MATERIAL SUPPLIED
━━━━━━━━━━

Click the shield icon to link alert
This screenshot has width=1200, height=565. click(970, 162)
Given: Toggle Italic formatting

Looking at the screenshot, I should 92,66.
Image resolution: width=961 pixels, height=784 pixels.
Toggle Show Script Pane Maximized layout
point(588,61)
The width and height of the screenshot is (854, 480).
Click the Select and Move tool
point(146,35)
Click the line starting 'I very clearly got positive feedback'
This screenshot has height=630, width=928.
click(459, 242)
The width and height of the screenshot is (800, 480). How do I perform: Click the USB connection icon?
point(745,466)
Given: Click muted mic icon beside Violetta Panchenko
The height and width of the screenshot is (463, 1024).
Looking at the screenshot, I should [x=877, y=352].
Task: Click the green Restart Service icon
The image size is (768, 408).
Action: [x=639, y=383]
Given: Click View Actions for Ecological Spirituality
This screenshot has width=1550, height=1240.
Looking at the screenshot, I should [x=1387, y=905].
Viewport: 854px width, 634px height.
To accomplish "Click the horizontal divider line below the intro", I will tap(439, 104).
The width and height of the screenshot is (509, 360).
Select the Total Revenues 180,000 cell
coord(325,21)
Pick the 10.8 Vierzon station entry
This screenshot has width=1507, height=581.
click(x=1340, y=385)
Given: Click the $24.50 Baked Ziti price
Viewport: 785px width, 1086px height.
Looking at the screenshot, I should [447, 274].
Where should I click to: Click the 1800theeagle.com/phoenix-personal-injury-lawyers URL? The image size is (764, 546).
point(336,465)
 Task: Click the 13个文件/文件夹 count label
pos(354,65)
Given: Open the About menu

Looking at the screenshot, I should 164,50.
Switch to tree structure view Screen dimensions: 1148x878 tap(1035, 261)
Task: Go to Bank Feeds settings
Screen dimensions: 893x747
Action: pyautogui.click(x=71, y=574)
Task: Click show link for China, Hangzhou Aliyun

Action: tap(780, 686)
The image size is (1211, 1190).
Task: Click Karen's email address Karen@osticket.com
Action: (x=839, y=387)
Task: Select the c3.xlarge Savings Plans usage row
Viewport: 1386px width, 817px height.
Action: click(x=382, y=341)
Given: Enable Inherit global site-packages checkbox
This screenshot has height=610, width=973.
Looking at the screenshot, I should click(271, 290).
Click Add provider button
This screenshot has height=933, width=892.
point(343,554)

━━━━━━━━━━

TASK
Output all of the material exactly as written.

RESULT
Click the shield icon to link alert
This screenshot has width=1200, height=565. click(970, 162)
Given: Toggle Italic formatting

Looking at the screenshot, I should 92,66.
Image resolution: width=961 pixels, height=784 pixels.
Toggle Show Script Pane Maximized layout
point(588,61)
The width and height of the screenshot is (854, 480).
Click the Select and Move tool
point(146,35)
Click the line starting 'I very clearly got positive feedback'
This screenshot has height=630, width=928.
click(459, 242)
The width and height of the screenshot is (800, 480). How do I perform: Click the USB connection icon?
point(745,466)
Given: Click muted mic icon beside Violetta Panchenko
The height and width of the screenshot is (463, 1024).
Looking at the screenshot, I should [x=877, y=352].
Task: Click the green Restart Service icon
The image size is (768, 408).
Action: [x=639, y=383]
Given: Click View Actions for Ecological Spirituality
This screenshot has width=1550, height=1240.
Looking at the screenshot, I should [x=1387, y=905].
Viewport: 854px width, 634px height.
To accomplish "Click the horizontal divider line below the intro", I will tap(439, 104).
The width and height of the screenshot is (509, 360).
Select the Total Revenues 180,000 cell
coord(325,21)
Pick the 10.8 Vierzon station entry
This screenshot has width=1507, height=581.
click(x=1340, y=385)
Given: Click the $24.50 Baked Ziti price
Viewport: 785px width, 1086px height.
Looking at the screenshot, I should [447, 274].
Where should I click to: Click the 1800theeagle.com/phoenix-personal-injury-lawyers URL? The image size is (764, 546).
point(336,465)
 Task: Click the 13个文件/文件夹 count label
pos(354,65)
Given: Open the About menu

Looking at the screenshot, I should 164,50.
Switch to tree structure view Screen dimensions: 1148x878 tap(1035, 261)
Task: Go to Bank Feeds settings
Screen dimensions: 893x747
Action: pyautogui.click(x=71, y=574)
Task: Click show link for China, Hangzhou Aliyun

Action: tap(780, 686)
The image size is (1211, 1190).
Task: Click Karen's email address Karen@osticket.com
Action: (x=839, y=387)
Task: Select the c3.xlarge Savings Plans usage row
Viewport: 1386px width, 817px height.
Action: click(x=382, y=341)
Given: Enable Inherit global site-packages checkbox
This screenshot has height=610, width=973.
Looking at the screenshot, I should click(271, 290).
Click Add provider button
This screenshot has height=933, width=892.
point(343,554)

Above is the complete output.